__TASK DIRECTIONS__. Among the lines of this material, find those holding the word "click" and report how many there are, with nothing added.

__TASK INPUT__.
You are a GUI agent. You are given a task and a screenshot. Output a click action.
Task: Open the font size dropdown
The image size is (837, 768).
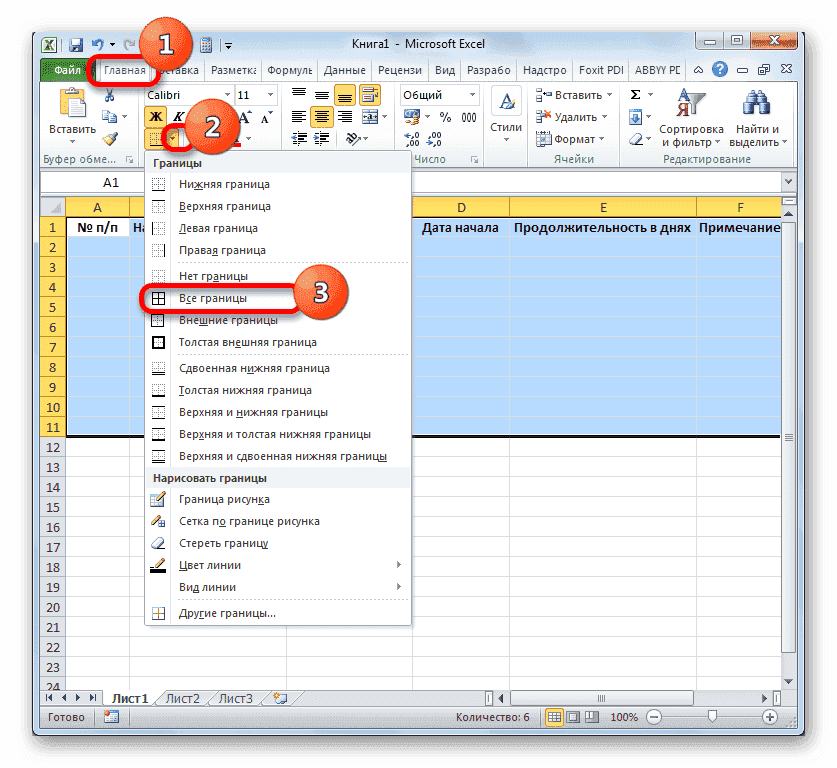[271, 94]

...

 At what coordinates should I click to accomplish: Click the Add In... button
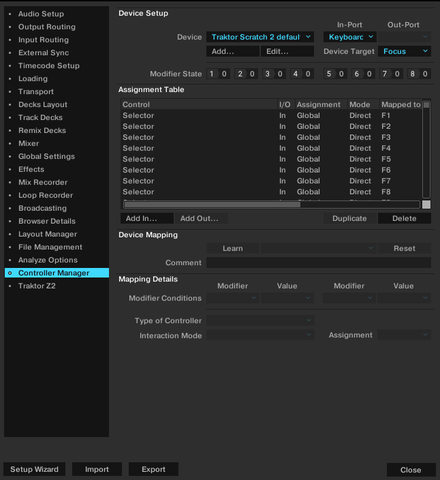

__ANSWER AREA__. 2